SPRINGDALE, Ark., May 06, 2019 (GLOBE NEWSWIRE) -- Tyson Foods, Inc. (NYSE: TSN), one of the world’s largest food companies and a recognized leader in protein with leading brands including Tyson, Jimmy Dean, Hillshire Farm, Ball Park, Wright, Aidells, ibp andState Fair, today reported the following results:
First Six Months Highlights
- GAAP EPS of $2.67, down 49% from record prior year (prior year included a one-time tax benefit of $2.71)
- Adjusted EPS of $2.78, down 10% from record prior year
- GAAP operating income of $1,442 million; Adjusted operating income of $1,495 million
- Total Company GAAP operating margin of 7.0%; Adjusted operating margin of 7.2%
- Record Prepared Foods GAAP operating margin of 12.2% and record Adjusted operating margin of 12.4%
- Repurchased 2.4 million shares for $146 million
Second Quarter Highlights
- GAAP EPS of $1.17, up 38% from prior year; Adjusted EPS of $1.20, down 6% from prior year
- GAAP operating income of $635 million; Adjusted operating income of $654 million
- Total Company GAAP operating margin of 6.1%; Adjusted operating margin of 6.3%
- Record second quarter Prepared Foods GAAP operating margin and income of 12.1% and $245 million; record second quarter Adjusted operating margin and income of 12.3% and $249 million
- Record second quarter Beef GAAP and Adjusted operating income of $156 million
Guidance
- Maintaining Adjusted1 EPS guidance for fiscal 2019 of $5.75-$6.10
“I’m pleased with our direction as we begin the back half of the year,” said Noel White, Tyson’s president and CEO. “The Prepared Foods segment produced its second consecutive quarter of record return on sales. Both the Beef and Pork segments were solid performers, while the Chicken segment is poised for improvement following what we believe are its margin lows for the year.
“Looking ahead, African Swine Fever has the potential to impact the global protein industry on a level that we have never experienced, and it is an event that will underscore the power of the Tyson business model. While Tyson’s diversity across segments provides stability and puts us in a position to capitalize when opportunities arise, all proteins could see a benefit. A worldwide decrease in pork supply would offer significant upside to our pork business, while also lifting the chicken and beef businesses as substitutes and increasing raw material costs in our prepared foods business.

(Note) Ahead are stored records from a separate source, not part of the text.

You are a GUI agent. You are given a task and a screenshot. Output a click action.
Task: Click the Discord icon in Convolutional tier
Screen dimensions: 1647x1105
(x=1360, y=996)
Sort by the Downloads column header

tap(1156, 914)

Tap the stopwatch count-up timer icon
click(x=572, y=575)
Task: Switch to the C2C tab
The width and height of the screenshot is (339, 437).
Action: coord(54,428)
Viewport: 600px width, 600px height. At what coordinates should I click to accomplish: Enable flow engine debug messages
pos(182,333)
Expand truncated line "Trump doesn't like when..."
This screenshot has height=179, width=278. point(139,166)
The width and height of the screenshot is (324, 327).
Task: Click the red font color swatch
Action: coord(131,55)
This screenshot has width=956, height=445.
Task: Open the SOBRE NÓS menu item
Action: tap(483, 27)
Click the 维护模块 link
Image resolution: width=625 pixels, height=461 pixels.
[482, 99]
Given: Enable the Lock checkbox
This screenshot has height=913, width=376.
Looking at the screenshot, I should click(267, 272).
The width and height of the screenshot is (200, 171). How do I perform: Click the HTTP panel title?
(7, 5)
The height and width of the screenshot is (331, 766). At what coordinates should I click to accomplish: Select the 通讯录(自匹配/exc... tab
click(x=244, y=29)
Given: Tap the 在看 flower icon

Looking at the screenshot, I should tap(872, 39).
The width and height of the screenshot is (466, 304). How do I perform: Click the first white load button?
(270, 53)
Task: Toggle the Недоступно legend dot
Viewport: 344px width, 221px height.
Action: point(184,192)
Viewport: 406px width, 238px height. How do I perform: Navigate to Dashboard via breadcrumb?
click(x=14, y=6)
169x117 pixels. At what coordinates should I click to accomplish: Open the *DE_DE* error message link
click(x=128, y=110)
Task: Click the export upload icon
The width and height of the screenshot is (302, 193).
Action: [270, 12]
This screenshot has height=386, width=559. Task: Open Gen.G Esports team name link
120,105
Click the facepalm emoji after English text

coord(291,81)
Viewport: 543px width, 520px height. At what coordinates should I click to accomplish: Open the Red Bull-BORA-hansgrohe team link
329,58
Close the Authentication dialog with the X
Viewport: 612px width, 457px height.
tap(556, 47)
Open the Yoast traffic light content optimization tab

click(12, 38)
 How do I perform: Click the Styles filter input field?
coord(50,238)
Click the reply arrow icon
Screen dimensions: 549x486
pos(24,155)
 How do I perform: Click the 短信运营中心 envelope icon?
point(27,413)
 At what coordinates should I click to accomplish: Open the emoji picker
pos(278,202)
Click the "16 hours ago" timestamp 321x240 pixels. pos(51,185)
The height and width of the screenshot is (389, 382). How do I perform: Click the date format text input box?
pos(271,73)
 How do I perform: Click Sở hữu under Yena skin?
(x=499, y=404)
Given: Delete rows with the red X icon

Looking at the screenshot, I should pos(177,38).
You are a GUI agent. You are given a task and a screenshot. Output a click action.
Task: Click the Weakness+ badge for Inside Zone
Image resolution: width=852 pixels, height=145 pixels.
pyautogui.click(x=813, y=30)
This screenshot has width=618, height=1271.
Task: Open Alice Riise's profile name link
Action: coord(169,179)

“Our forecasts for the current fiscal year do not include any potential effects from ASF as we do not have clarity on when the impact might occur or what the magnitude could be. To date, pork pricing hasn’t kept pace with increased hog costs, leading us to believe any positive ASF impact would occur in late fiscal 2019 into fiscal 2020 and beyond. For these reasons, we are maintaining our guidance for fiscal 2019 in the range of $5.75-6.10 adjusted earnings per share, and we will stay focused on the long-term by growing our business on the strength of our leading brands and our diversified business model.”